Found the answer: Cohen's kappa is dramatically affected by the prevalence and bias. So it's better to chose different metric.

"Pseudo-undersampling":

randomForest(x=train9[,-1],y=train9[,1],ntree=500,
                          mtry=mtry[i],replace=FALSE, strata= train9[,1],
                          sampsize = c(length(train9[,1][which(train9[,1]==1)]),
                                       length(train9[,1][which(train9[,1]==1)])),nodesize=2,
                          importance = FALSE, norm.votes = TRUE, keep.forest = TRUE)

Oversampling (object NO9 is train9 cases with class "0"):

randomForest(x=train9[,-1],y=train9[,1],ntree=500,
                                mtry=mtry[i],replace=T, strata= train9[,1],
                                sampsize = c(length(NO9[,1]),length(NO9[,1])),nodesize=2,
                                importance = FALSE, norm.votes = TRUE, keep.forest = TRUE)

I did repeated cross-validation on both models (trying different mtry argument for each model). # NOTE: I did oversampling not prior to, but within cross-validation loop, so the models were tested on "new" data, therefore, we can rely on results.

So the results are: "Pseudo-undersampling" had higher AUC by 0.01 (0.93 < 0.94, though not significantly) and lower Balanced misclassification rate (1-balanced accuracy) by 0.1 (0.24> 0.14, p<0.01). However, its Cohen's Kappa was lower by 0.36 (0.56>0.2, p<0.01).

How should I interpret these results and which model is better and more acceptable?

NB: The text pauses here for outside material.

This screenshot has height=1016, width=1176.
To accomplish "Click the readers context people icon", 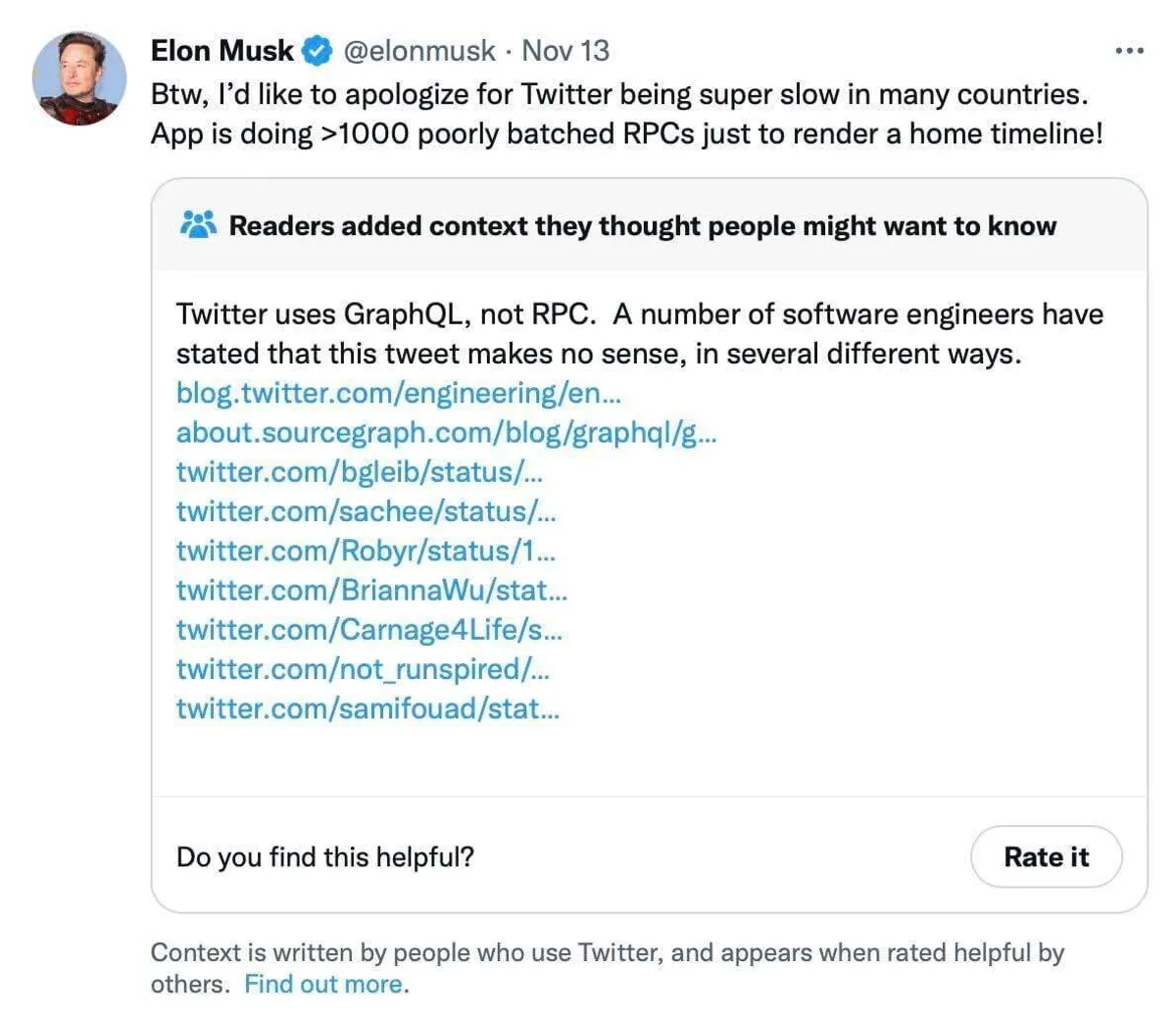I will pyautogui.click(x=198, y=225).
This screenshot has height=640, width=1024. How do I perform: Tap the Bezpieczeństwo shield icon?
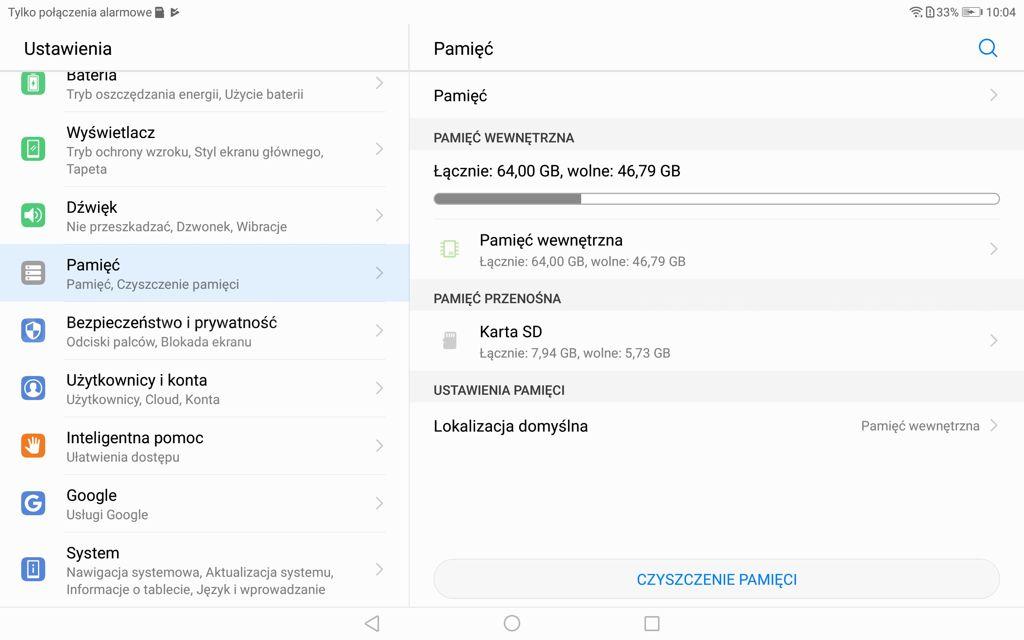[x=33, y=331]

Generalising the question: on which metric should one rely more, when dealing with unbalanced data?

Best Answer

There are so many problems with your approach that is difficult to know where to begin. As an aside the concordance index $c$ (AUROC) is not sensitive to the distribution of $Y$. But you have not used any proper accuracy scoring rules, and have cast the problem as a classification problem even though you may be more interested in tendencies than in forced choices. Any method that requires you to remove samples or over-sample is highly suspect and not based on good statistical principles. For more information see http://www.fharrell.com/2017/01/classification-vs-prediction.html and http://www.fharrell.com/2017/03/damage-caused-by-classification.html .